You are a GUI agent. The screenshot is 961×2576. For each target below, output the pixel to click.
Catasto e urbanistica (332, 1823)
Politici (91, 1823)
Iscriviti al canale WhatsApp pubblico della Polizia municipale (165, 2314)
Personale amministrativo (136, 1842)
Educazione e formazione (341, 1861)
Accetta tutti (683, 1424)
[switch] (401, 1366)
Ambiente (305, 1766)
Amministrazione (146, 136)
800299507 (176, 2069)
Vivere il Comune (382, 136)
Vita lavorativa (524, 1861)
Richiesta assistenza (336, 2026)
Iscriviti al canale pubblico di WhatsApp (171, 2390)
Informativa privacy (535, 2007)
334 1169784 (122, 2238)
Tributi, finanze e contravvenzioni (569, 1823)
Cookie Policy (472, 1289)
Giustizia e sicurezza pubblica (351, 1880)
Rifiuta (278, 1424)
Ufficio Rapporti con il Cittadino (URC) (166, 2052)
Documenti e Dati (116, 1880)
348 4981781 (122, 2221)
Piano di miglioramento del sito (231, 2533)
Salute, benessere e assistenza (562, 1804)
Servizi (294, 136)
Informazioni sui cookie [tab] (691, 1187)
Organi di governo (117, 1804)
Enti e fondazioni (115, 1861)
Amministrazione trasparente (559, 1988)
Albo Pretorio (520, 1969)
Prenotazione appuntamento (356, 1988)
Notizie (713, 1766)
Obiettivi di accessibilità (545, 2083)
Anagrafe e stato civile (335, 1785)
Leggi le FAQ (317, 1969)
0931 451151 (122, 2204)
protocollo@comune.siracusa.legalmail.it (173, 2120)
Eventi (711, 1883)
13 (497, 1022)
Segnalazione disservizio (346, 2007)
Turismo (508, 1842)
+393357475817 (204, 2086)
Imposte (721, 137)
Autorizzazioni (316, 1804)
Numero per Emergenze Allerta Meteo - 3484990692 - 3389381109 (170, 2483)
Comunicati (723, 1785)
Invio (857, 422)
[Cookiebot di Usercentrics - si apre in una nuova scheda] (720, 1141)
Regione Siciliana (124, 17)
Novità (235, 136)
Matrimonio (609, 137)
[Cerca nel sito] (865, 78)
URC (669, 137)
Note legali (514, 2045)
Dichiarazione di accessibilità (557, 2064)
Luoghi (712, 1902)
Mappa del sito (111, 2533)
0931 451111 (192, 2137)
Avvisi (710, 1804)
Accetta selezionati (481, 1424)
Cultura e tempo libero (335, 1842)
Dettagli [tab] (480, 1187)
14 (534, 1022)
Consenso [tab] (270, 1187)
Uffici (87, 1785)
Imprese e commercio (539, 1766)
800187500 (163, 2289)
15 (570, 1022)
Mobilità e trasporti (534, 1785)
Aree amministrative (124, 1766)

* * *

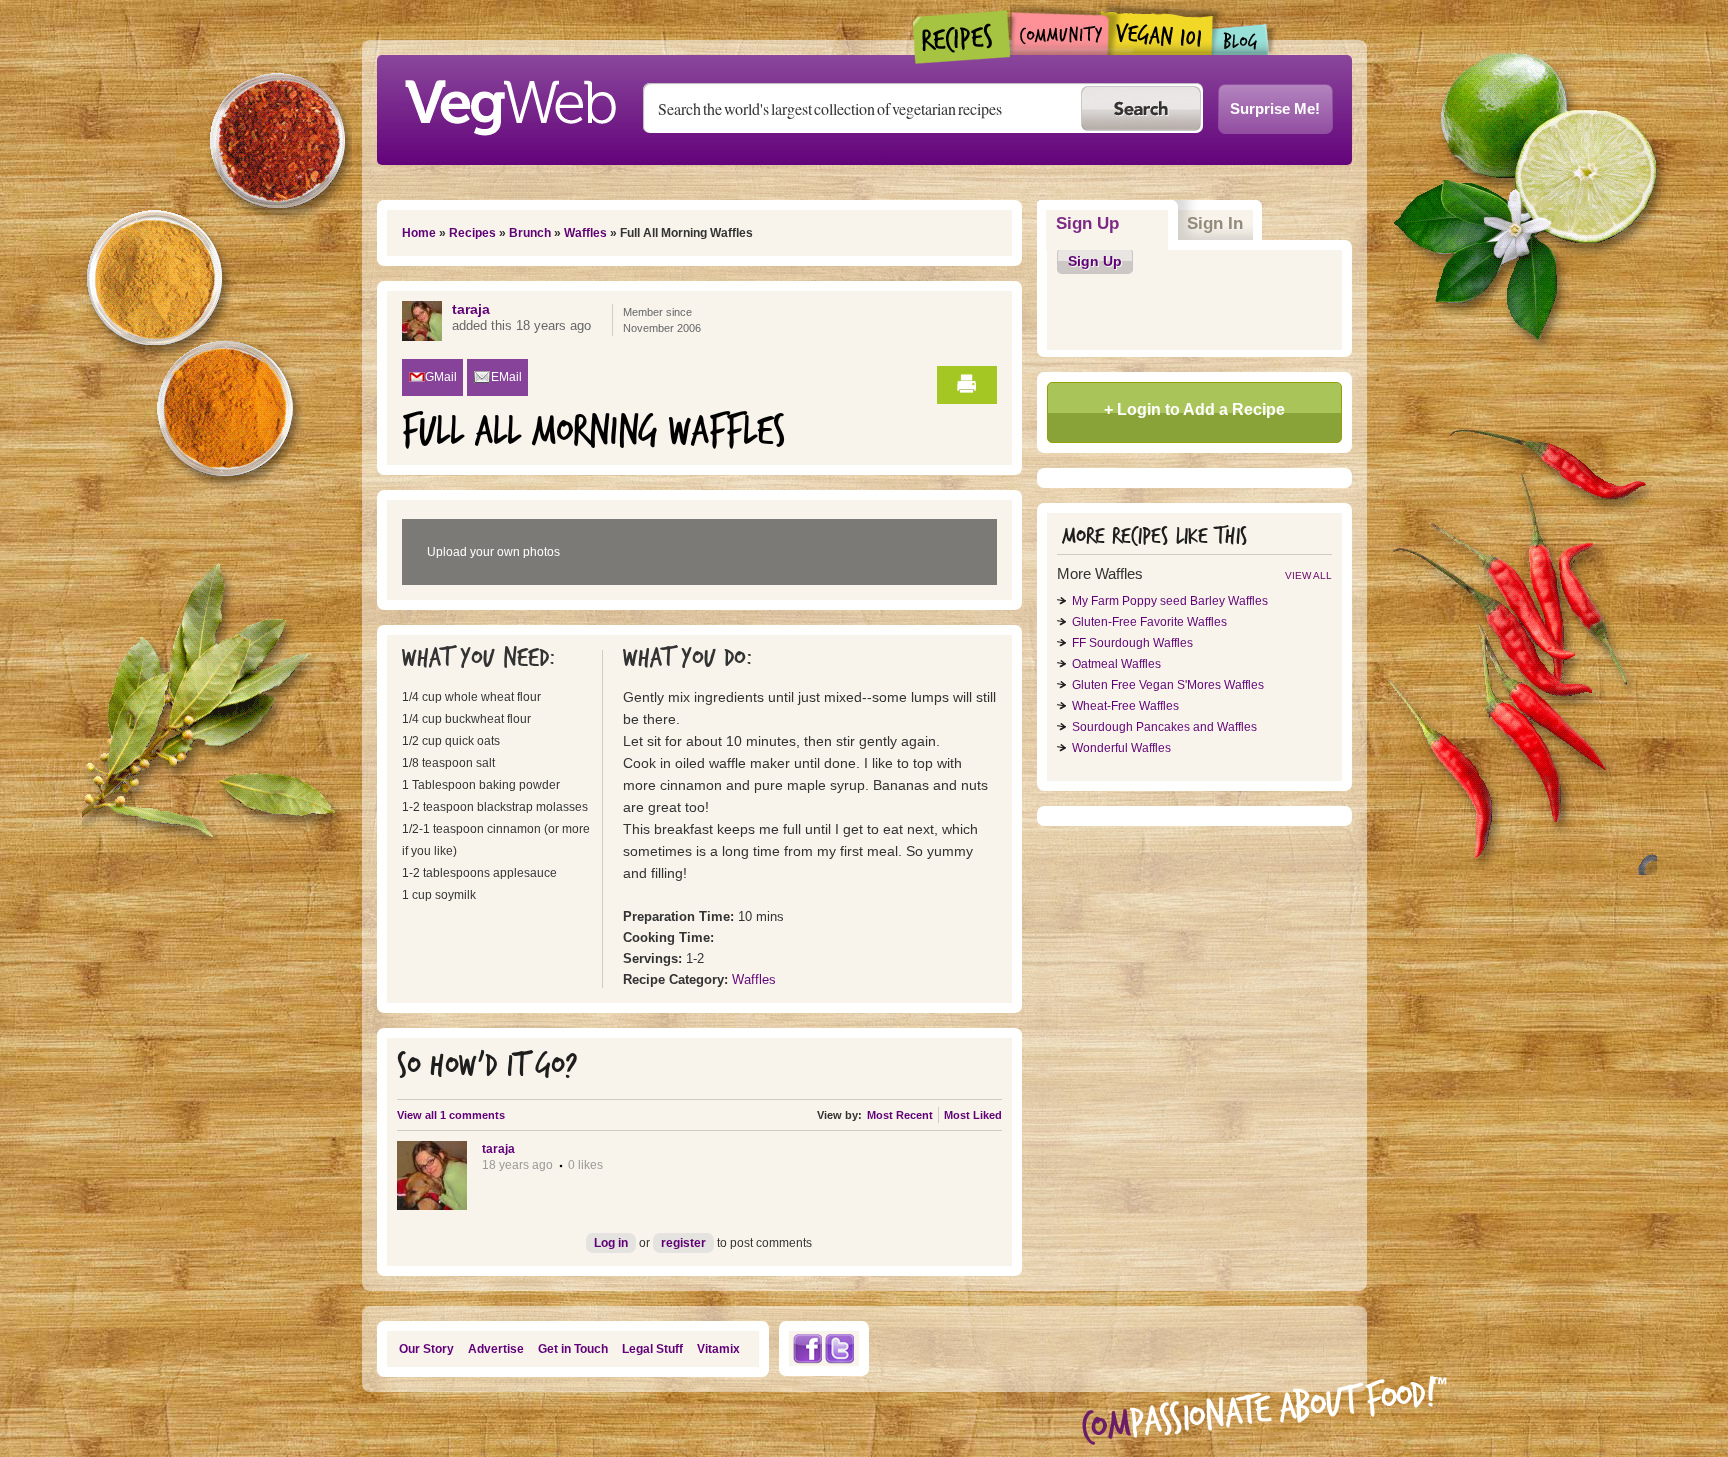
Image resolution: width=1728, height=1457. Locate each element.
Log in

==

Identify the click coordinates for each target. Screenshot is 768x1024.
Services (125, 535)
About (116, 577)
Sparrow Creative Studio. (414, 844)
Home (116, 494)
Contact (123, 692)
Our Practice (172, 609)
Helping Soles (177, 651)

• **REQUIREMENT**
Within the material above, copy exactly the lines from the line that holds "Cookie Policy (472, 1289)" up to and including the line that holds "Imposte (721, 137)".

• **TASK RESULT**
Cookie Policy (472, 1289)
Giustizia e sicurezza pubblica (351, 1880)
Rifiuta (278, 1424)
Ufficio Rapporti con il Cittadino (URC) (166, 2052)
Documenti e Dati (116, 1880)
348 4981781 (122, 2221)
Piano di miglioramento del sito (231, 2533)
Salute, benessere e assistenza (562, 1804)
Servizi (294, 136)
Informazioni sui cookie [tab] (691, 1187)
Organi di governo (117, 1804)
Enti e fondazioni (115, 1861)
Amministrazione trasparente (559, 1988)
Albo Pretorio (520, 1969)
Prenotazione appuntamento (356, 1988)
Notizie (713, 1766)
Obiettivi di accessibilità (545, 2083)
Anagrafe e stato civile (335, 1785)
Leggi le FAQ (317, 1969)
0931 451151 (122, 2204)
protocollo@comune.siracusa.legalmail.it (173, 2120)
Eventi (711, 1883)
13 (497, 1022)
Segnalazione disservizio (346, 2007)
Turismo (508, 1842)
+393357475817 (204, 2086)
Imposte (721, 137)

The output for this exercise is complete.